The base is made from 2-3/4" x 4" red oak members. The joints are mortise & tenon held together with veritas bed bolts and bench bolts.

There is a layer of 1/16th cork between the base and the top to deaden any vibration.

The bench top is a 27" x 72" x 1-3/4" beech countertop from IKEA. The apron is approximately 5" x 5" and is made of multiple layers of red oak. The tail vise and front vise are built using hardware from Lee Valley.

The finish is boiled linseed oil topped with WaterLox.


----------



## trevtheturner (31 May 2005)

Lovely looking bench, ydb. Is the 'cage' on the left where you keep you 'rat? :lol: 

As I've never heard of it, can you enlighten me on what WaterLox is, please?

Cheers,

Trev.


----------



## ydb1md (31 May 2005)

The cage on the left is where we keep one of the dogs, the beagle/hound. The bigger one, part wolf hound, is over on the left, out of sight.

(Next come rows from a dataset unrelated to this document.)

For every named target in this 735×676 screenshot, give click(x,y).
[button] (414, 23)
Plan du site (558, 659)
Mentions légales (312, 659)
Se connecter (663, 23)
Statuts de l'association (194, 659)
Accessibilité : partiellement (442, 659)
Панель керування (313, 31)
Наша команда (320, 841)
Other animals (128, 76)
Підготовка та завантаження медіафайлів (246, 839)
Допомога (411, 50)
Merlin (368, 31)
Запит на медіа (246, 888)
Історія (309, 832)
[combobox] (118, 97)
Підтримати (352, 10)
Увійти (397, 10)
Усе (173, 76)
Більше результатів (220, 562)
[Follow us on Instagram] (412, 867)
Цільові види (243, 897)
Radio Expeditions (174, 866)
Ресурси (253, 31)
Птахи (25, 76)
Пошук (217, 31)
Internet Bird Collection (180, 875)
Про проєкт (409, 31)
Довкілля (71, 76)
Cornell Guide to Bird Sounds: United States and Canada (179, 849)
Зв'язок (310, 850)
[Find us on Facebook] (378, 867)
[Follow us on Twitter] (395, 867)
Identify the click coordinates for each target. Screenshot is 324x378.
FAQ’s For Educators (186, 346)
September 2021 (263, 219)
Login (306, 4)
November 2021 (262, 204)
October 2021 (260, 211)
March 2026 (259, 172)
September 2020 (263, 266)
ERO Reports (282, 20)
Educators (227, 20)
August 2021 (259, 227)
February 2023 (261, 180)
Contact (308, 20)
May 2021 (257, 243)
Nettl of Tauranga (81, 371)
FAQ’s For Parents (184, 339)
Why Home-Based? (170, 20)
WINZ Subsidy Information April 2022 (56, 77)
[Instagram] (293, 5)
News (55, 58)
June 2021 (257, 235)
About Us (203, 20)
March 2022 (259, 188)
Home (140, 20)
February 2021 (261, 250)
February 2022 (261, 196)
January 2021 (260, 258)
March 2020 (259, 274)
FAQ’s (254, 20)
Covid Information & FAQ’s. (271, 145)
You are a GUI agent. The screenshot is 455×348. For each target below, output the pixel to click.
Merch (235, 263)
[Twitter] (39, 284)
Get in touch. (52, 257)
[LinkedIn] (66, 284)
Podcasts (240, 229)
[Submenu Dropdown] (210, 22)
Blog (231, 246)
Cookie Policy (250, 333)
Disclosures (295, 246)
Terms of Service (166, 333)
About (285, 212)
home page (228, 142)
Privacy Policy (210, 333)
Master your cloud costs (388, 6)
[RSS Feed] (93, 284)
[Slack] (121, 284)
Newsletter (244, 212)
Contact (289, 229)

WaterLox is a nice product that's a blend of tung oil, varnish and some other ingredients. It is thin so it absorbs nicely into the wood and has a pretty hard finish. It's like a danish oil. When I want a thicker oil with less varnish, I'll mix some boiled linseed oil in with the WaterLox. That cuts the varnish content and gives less luster with more of the oiled finish texture.

I'm happy with the way the bench came out and, of course, it took much longer than I had originally guestimated.


----------



## Chris Knight (31 May 2005)

Another great looking bench! 

With all you guys making these fine benches, I am starting to feel benchly challenged


----------



## trevtheturner (31 May 2005)

Thanks for the info. and advice ydb.

Cheers,

Trev.


----------



## Waka (1 Jun 2005)

waterhead37":1v1yr8ba said:


> Another great looking bench!
> 
> With all you guys making these fine benches, I am starting to feel benchly challenged



I'm with you on this one Chris, two really nice benches posted this week, if only I had the tools?


----------



## MikeW (1 Jun 2005)

ydb, I agree with everyone else--wonderful looking bench!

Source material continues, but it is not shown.